Here are a few I've recently trained: https://civitai.com/user/dvyio

This looks really good! What is your process to get this kind of high quality LoRAs?
Thank you!

A reasonable amount of training images (50 or so), and then I train for 2,000-ish steps for a new style.

Many of them work well with Flux, particularly if they're illustration-based. Some don't seem to work at all, so I didn't upload those!

How long does this take, and on what equipment? It's amazing to me that you can do this from just 50 images, I would have thought tens of thousands.
@davidbarker -- please do, that sounds awesome! I did not have good results.
It's trickier than I thought it would be.

Here are a few in Degar style I made after training for 2,500 steps. I'd love to hear what you think of them. To my (untrained) eye, they seem a little too defined, perhaps?

https://imgur.com/a/sqsQLPg

Yep absolutely nothing like degas well I take that back. I think it picked up some favorite colors/tones. But it has no concept of the materials or poses or composition. So plasticky! Compare to https://images.app.goo.gl/JiDRYNNKUP9tczkQ7
I suspect it really needs more training examples. The problem I found when I looked for images to use was that 60% were of dancers, and from past experience, it will end up trying to fit a dancer into every image you create. But of course, there are only a (small) finite number of Degas images that you can train with.

A possible solution may be to incorporate artificial images in the training data. So, create an initial LoRA with the original Degas images and generate 500 images. From those generated images, pick the ones that most resemble Degas. Add those to the training set and train again. Repeat until (hopefully) it learns the correct style.

Out of curiosity, what do you think of these? https://imgur.com/a/8p7RlMe
>However it seems to have had no training on art-art. I can't get it to generate even something that looks like Degas, for instance

It feels like they just removed names from the datasets to make it worse at recreating famous people and artists.

No, they absolutely did not just do that in this case, although that was the SD plan. If you prompt for "painterly, oil painting, thick brush strokes, impressionistic oil painting style" to flux, you will get ... anime-ish renderings.
That's not what I'm talking about, SDXL you can literally prompt a famous artists entire style and mix and match them, even conceptual artists and sculptors.
I’ve had the same problem with photography styles, even though the photographer I’m going for is Prokudin-Gorskii who used emulsion plates in the 1910s and the entire Library of Congress collection is in the public domain. I’m curious how they even managed to remove them from the training data since the entire LoC is such an easy dataset to access.
Yes, exactly. I think they purposely did not train on stuff like this. I'd bet that you could do a LoRa of Prokudin-Gorskii though; there's a lot of photographic content in flux's training set.
i'm fairly confident they did a broad FirstName LastName removal.
And I can't imagine there's a real copyright (or ethical) issue with including artwork in the public domain because the artist died over a century ago.
I think that's part of what makes FLUX.1 so good: the content it's trained on is very similar.
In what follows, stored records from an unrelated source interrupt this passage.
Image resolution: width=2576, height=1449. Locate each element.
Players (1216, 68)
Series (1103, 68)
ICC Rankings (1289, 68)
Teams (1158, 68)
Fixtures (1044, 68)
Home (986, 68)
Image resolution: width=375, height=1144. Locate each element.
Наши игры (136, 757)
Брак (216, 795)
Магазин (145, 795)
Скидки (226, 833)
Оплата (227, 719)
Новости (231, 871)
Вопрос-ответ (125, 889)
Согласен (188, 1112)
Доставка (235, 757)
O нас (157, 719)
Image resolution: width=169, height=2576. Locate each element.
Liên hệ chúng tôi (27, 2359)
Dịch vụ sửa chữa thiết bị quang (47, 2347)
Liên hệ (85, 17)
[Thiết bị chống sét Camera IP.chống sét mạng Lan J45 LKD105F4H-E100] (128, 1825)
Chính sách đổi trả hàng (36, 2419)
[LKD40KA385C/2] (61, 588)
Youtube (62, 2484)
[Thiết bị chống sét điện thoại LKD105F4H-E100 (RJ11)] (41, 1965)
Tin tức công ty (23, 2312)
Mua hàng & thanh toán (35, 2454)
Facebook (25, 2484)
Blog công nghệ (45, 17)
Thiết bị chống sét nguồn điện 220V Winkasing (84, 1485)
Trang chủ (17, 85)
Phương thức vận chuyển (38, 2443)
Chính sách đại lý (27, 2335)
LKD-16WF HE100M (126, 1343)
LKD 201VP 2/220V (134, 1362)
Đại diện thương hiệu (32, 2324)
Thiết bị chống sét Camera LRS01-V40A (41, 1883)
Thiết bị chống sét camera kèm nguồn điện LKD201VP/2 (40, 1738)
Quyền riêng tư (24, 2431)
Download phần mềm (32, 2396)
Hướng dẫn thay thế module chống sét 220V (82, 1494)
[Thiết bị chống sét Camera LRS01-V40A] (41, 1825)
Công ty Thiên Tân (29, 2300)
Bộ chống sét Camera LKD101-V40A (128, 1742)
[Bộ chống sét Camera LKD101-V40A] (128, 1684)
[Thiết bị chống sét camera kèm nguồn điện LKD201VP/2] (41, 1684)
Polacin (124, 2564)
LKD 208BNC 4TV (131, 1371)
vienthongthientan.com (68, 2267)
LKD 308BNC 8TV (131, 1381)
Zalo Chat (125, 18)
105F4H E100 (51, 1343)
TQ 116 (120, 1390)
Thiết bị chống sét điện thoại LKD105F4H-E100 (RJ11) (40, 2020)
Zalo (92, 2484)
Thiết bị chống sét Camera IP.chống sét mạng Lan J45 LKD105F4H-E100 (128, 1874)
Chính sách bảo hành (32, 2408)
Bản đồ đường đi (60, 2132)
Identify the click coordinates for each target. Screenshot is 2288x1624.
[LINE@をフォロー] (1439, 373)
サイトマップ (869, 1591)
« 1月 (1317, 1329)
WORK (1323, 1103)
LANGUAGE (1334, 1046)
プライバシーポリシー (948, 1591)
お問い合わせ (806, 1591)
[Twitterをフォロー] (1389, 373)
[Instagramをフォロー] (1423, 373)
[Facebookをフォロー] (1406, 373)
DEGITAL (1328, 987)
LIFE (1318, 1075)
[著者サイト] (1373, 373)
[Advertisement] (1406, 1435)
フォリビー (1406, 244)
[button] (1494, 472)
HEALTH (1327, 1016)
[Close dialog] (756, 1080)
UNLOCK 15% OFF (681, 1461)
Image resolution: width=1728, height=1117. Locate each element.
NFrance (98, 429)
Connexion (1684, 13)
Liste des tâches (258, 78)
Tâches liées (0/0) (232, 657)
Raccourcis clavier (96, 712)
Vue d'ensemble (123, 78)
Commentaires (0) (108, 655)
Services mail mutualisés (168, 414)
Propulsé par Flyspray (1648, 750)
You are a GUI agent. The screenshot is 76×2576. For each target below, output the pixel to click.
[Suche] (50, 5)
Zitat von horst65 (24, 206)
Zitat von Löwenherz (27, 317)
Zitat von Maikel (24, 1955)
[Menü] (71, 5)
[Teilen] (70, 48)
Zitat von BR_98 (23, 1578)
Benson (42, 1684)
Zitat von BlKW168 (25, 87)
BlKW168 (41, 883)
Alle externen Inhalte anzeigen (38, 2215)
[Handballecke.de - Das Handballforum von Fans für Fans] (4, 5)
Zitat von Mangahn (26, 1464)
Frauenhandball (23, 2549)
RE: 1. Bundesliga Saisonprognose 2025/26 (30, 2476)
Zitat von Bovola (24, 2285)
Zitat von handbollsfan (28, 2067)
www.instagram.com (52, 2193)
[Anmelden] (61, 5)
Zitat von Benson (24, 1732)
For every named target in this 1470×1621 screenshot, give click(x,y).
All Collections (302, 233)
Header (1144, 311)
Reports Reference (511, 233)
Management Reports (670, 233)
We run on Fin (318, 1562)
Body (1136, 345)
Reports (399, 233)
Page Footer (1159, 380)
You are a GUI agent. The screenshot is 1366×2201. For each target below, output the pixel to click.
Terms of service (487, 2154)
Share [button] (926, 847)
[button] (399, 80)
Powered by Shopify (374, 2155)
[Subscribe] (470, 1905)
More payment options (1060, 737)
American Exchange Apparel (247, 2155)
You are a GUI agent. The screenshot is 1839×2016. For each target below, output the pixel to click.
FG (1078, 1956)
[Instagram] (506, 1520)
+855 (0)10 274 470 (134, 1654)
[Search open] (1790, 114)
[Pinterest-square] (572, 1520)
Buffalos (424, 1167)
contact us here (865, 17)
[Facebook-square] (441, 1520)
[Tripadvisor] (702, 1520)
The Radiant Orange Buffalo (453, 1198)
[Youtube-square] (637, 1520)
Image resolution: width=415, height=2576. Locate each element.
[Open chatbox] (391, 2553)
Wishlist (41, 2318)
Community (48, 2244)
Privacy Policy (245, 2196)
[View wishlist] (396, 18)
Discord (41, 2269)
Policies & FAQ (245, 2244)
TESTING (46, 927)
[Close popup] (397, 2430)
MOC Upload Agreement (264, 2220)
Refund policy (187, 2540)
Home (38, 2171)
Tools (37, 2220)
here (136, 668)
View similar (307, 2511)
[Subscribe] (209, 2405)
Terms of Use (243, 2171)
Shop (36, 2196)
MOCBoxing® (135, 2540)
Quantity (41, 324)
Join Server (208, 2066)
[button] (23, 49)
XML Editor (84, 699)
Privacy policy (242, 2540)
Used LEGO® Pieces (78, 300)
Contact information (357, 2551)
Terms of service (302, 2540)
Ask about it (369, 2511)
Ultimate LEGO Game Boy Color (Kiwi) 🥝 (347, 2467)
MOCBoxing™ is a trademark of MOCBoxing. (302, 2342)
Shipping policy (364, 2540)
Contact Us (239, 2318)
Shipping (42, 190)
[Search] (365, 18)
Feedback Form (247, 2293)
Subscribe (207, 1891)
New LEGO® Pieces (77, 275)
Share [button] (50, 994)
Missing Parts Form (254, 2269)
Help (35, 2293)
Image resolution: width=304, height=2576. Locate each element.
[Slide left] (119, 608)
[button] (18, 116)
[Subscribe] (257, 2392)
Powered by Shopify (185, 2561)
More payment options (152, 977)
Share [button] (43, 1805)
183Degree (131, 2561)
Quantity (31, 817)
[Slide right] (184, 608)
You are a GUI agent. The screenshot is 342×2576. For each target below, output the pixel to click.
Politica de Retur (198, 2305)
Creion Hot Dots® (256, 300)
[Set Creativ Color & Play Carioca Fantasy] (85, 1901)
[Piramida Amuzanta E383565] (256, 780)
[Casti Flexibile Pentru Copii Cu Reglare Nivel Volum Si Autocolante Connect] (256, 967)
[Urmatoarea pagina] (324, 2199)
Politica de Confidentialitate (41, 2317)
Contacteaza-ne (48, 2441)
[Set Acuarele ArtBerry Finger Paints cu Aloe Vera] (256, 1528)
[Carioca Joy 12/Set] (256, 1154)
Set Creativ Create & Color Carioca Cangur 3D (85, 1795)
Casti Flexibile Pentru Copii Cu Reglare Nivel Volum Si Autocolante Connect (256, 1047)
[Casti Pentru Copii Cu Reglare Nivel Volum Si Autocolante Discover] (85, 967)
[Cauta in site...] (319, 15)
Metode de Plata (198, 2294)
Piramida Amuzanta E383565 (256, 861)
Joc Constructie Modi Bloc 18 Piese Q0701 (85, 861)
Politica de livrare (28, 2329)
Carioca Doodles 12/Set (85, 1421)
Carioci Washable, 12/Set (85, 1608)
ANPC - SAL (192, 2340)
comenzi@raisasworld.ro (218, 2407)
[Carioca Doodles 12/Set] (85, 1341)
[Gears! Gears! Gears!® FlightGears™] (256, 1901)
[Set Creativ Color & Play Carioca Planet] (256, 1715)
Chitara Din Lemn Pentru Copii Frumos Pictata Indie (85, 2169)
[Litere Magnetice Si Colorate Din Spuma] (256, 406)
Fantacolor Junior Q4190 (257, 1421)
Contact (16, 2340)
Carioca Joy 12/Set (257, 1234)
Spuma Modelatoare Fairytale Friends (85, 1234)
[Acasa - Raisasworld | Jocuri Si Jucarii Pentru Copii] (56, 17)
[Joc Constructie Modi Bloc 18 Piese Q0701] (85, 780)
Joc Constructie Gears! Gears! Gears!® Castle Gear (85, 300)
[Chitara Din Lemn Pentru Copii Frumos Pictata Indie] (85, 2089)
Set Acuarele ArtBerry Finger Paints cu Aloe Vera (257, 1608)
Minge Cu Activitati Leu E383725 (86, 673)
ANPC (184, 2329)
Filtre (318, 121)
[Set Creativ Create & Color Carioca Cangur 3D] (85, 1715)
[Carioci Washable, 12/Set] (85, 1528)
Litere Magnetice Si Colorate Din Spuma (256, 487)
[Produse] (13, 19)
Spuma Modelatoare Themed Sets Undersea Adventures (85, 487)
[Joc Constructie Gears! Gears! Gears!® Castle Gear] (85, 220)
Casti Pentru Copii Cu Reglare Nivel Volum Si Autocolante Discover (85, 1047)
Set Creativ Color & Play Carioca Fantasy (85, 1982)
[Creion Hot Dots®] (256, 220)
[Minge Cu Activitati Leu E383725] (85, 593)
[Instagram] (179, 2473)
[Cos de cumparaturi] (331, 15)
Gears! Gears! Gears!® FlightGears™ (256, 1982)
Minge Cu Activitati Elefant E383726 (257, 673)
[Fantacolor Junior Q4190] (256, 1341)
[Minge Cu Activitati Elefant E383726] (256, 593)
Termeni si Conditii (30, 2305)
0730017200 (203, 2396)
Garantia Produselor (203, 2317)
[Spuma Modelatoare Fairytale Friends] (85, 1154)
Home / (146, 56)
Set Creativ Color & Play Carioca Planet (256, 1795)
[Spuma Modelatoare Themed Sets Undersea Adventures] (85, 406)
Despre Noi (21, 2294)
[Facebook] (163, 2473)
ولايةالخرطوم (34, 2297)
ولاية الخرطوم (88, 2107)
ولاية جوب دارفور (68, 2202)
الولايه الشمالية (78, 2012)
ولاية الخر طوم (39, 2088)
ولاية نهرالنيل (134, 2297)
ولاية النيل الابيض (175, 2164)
Diversity is a double-edged sword. It's a desirable feature where you want it, and an undesirable feature everywhere else. If you want an impressionist painting, then it's good to have Monet and Degas in the training corpus. On the other hand, if you want a photograph of water lilies, then it's good to keep Monet out of the training data.

DALL-E3 doesn't struggle with this. It's just opinions. There's no technical limitation. They chose to weaken the model in this regard.
Nonsense. FLUX.1-dev is famous for its consistency, prompt adherence, etc.; and it fits on a consumer GPU. That has to come with compromises. You can call any optimization weakness: that's the nature of compromise.
I wonder if part of the reason it's good is because it's been trained for a more specific task. I can only imagine that if your concept of a "house" includes range from a stately home to "a pineapple under the sea" you're going to end up with a very generalised concept. It's then takes specific prompting to remove the influences you're not interested in.

I suspect the same goes for art styles. There's such huge variety that really they'd be better surveys by separate models.

There are people who undistilled Flux so it can be further finetuned, so adding art training won't be an issue.

https://huggingface.co/nyanko7/flux-dev-de-distill

I wonder if you can use Flux to generate the base image then img2img on SD1.4 to impart artistic style?
That's what a refiner is for in auto1111. Taking an image the last 10% and touching it up with an alternative model.

I actually use flux to generate image for purposes of adherence, then pull it in as a canny/depth controlnet with more established models like realvis, unstableXL, etc.

That is an interesting idea, I somehow hadn't thought of using flux in a chain like that, thanks!
Yes, that is my current workflow as well.
>but, it's a real loss. Both in terms of human knowledge of, say composition, emotion, and so on, but also for style diversity

But that real art still exists, and can still be found, so what exactly is the loss here?

We may differ on our take about the usefulness of diffusion models, but I'd say it's a loss in that many of the visuals humans will see in the next ten years are going to be generated by these models, and I for one wish they weren't just trained on weeb shit.
Just think that before 1995 (and in reality, decades later than that) most of the world would never have access to 99% of the worlds art.

And between 1995 and 2022 the amount of Art produced surpasses the cumulative output of all other periods of human history.

... And between 2022 and 2025 the amount of imagery generated will drive the percent of Art created to roughly 0% of all imagery.
You'll still be able to ask a person to create art in a specific style if you'd like.
Unfortunately we will have a generation of young artists who learn to draw based on models like flux, unless they get classical training..